As I watched him again hit the man, the Sp*rit overcame me and I stepped over to the man, knelt down, a told the man I wanted to pr*y with him. Crossing myself, eyes open to know better what to pr*y, and hands held open to the sky, I pr*yed over him. I don’t even remember what words came out of my mouth. Maybe some were Amharic, some were English, but I could hear that the crowd around us had silenced until the end, when I heard whispers of “Gobez nat” (She is good). I knew in my heart that I was incapable of that act a part from being guided by our higher power this day, but was affirmed by the crowds reaction that I had acted out of the Sp*rit rather than sheer impulse. I pr*yed in my heart that my actions would not make circumstances more harsh for this man.
Finally, looking around for my friend and the woman we were there to see, I couldn’t find them. Confused, I walked back in to the room and was embraced by my weeping sister. We held each other and wept at such appalling treatment. Being approached again by the previous, seemingly possessed man, we said our quick goodbyes and walked hand in hand, sobbing down the hallway.
Following the lead of my friend, who I trusted to know what to do next, she approached the nurses and boldly walked back into that dark room to reveal the truth about what no one else dared to report. Surprisingly, five or so hospital staff entered the room to hear the story, and threatened to have the priest thrown in jail if he beat the man again.
I knew I would dare go back to visit, as I assumed I would be ran out and was not sure it would be the wisest decision. Although in my heart I knew it was not us that caused a scene, it was the perspective in my mind that we had stirred up trouble. However, when my friend, “Life”, asked me to go again with her this morning, I found myself willingly saying, “Of course.” She was eager to check on the man and see what became of him overnight.

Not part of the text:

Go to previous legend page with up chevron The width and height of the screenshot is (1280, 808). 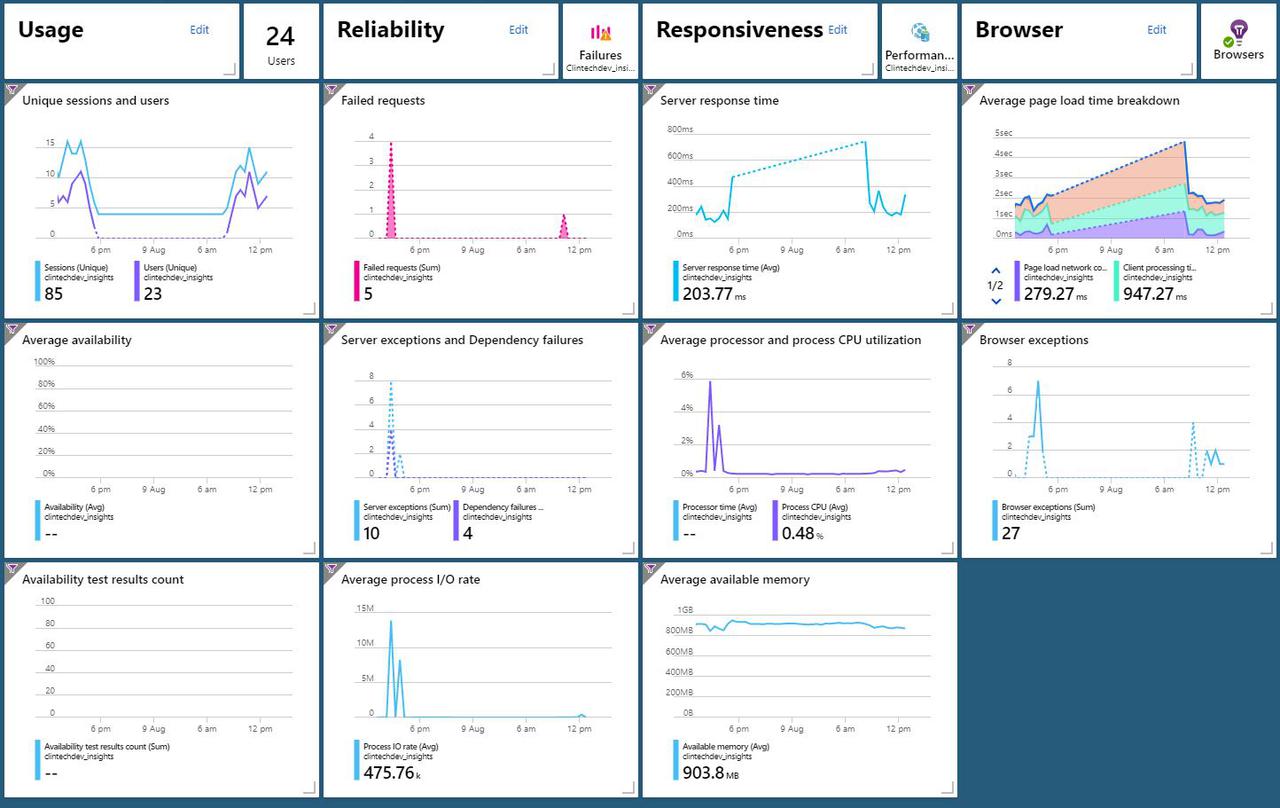(995, 271)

Today was a different day. It was quiet and calm. It felt much more peaceful. Our friend was awake with a smile on her face and eager to go home. She was talkative and lucid and recounted details to us of the man being beaten again last night when there were fewer staff. The priest was gone when we got there. The man was sitting up in bed and eating a snack. And the empty-eyed man was apologizing for the previous day. My sweet friend sat with both of these men, hearing parts of their stories. The man who was beaten said he remembered us, but for the most part did not make sense when he was speaking. The other man who had urged us to leave, told of how his step-mother beat him and cause him great mental disturbance. His father who cares for him, he is very close with, and asked my friend the psychologist if she could come back later to meet him. Without hesitating, she agreed to come back on her own time after work.
There was no doubt the enemy was at work, but as I asked the Father after we left the hospital the first day, to use the events to his glory and to be every present in that room, and to drive out all evil sp*rits. It was so dark that day, I wasn’t sure what was going to become of it when we returned. But the Father is faithful. He opened hearts, he turned a dark place to a place of peace, and he opened up opportunities for relationships. As always, it is HE who prevails.